The call was characteristic of Pat in a couple of ways. It was kind and thoughtful in its intention with respect to my parents. It was also unusual in its execution. Pat called, and our 15-year-old son answered the phone. Rather than simply ask for Susan or me, Pat engaged Joe in a discussion of his school and other activities.

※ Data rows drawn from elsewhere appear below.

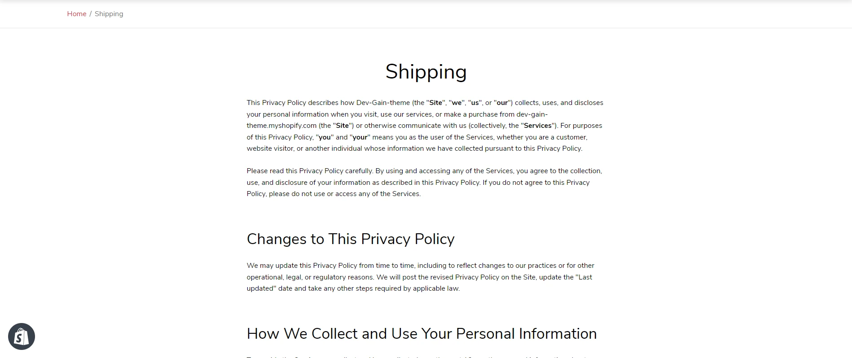Click the bold "your" term in the intro
Viewport: 852px width, 358px height.
[360, 137]
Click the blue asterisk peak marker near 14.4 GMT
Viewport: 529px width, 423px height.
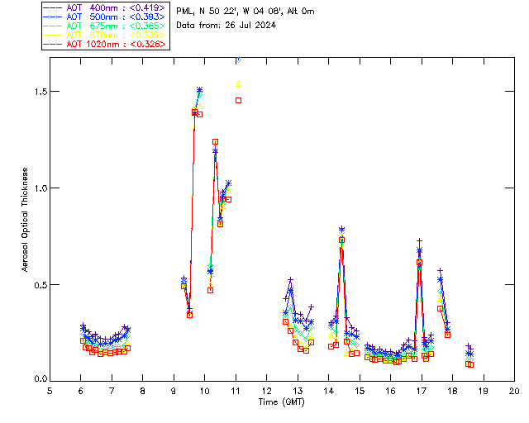click(341, 230)
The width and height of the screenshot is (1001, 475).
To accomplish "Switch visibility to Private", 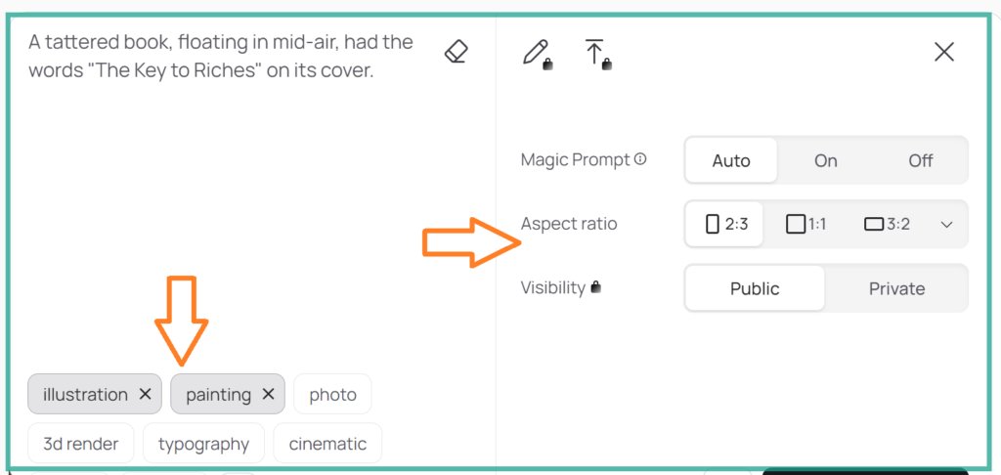I will (x=896, y=288).
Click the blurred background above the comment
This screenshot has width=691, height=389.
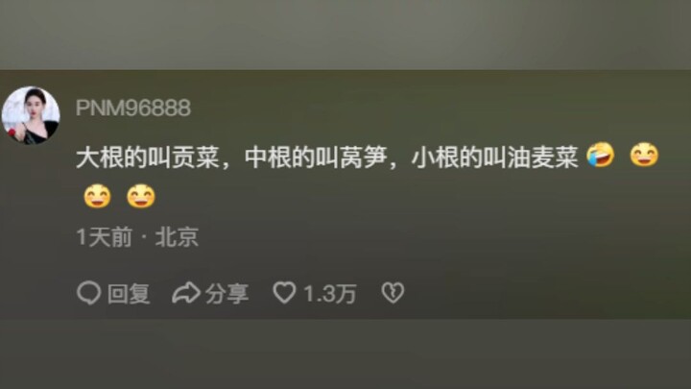(x=346, y=35)
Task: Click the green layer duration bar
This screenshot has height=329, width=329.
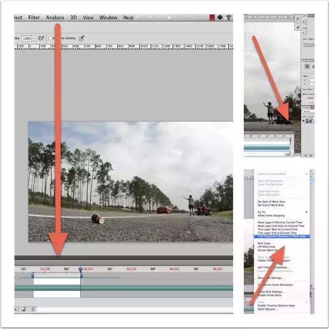Action: 134,288
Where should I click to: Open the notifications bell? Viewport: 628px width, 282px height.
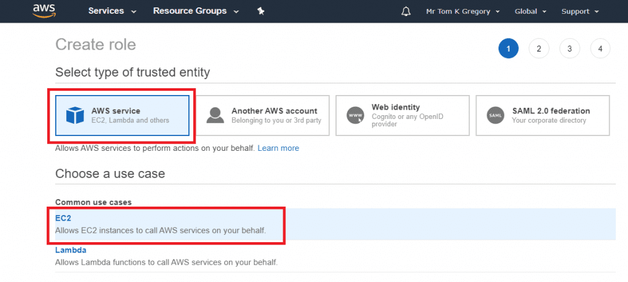coord(405,12)
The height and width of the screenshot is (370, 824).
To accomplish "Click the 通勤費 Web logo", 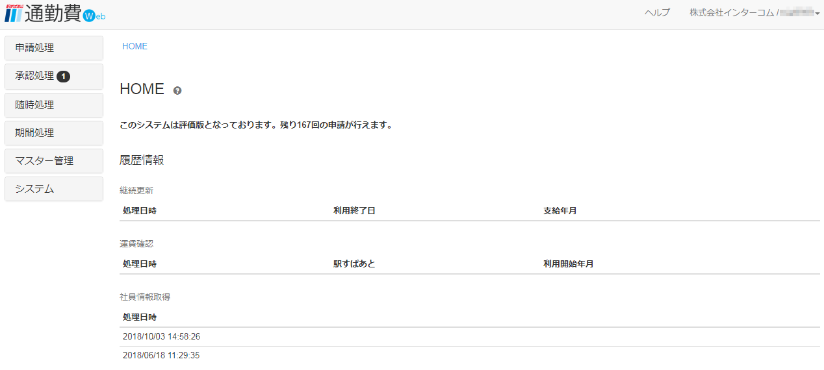I will tap(55, 14).
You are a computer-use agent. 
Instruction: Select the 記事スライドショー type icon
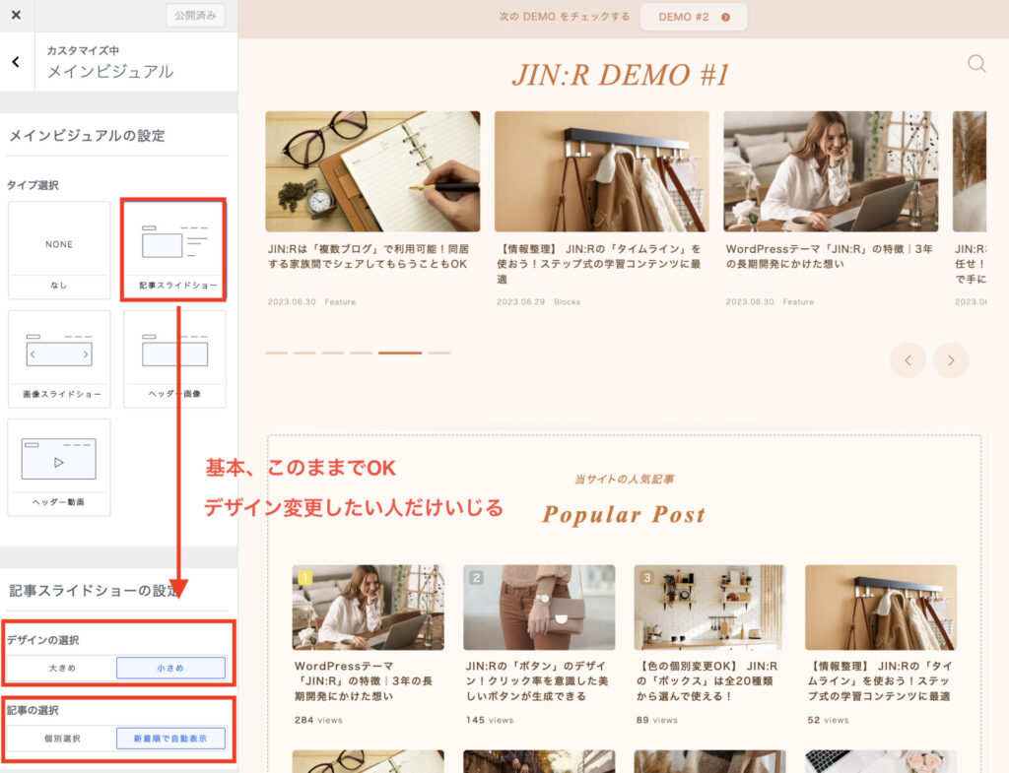[173, 246]
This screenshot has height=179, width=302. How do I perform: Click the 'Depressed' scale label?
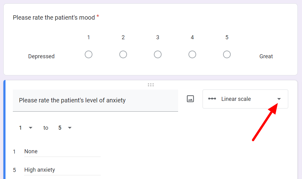(x=41, y=56)
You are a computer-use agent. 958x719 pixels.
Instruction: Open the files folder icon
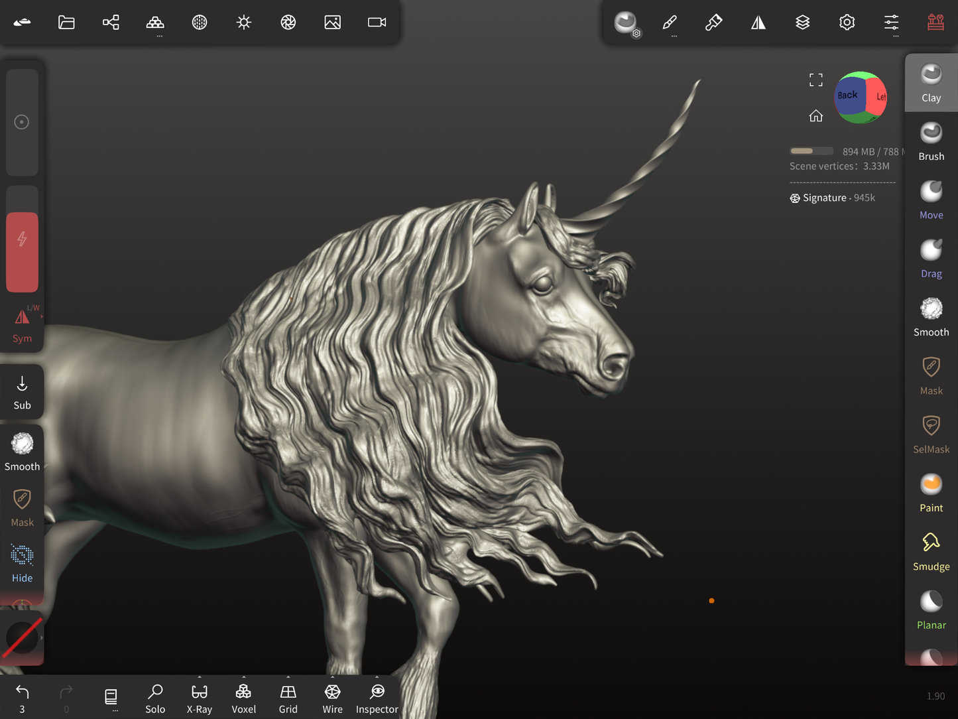(x=66, y=23)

Joe was a bit awed to be speaking to the famous Mr. Moynihan; he also had some difficulty understanding Pat, whose speech patterns were, one recalls, a bit unusual. And the phone connection, for some reason, wasn’t very good. So by the end of their exchange, Joe was a little rattled, though proud to have had a real conversation with a world-historical figure–a kindness Pat knew he was performing, but performed naturally. (Susan reminded me, as we reminisced about this incident after hearing of Pat’s death, that Joe was the child who was in utero when Pat exclaimed to her, “I love pregnant women. They look as if, if you dropped them from a tall building, they would bounce.”)

That day, after I got on the phone and reassured Pat about my father, we had a longish conversation about The Weekly Standard. Pat had particularly enjoyed one piece in the most recent issue, he said. What was that? I asked, assuming he would praise David Brooks on “Saddam’s Brain” or Max Boot on deterrence, or perhaps even Gary Anderson on Norman Podhoretz’s book on the Prophets. No. Pat wanted to praise, at some length, Joe Epstein’s review of the new biography of Max Beerbohm.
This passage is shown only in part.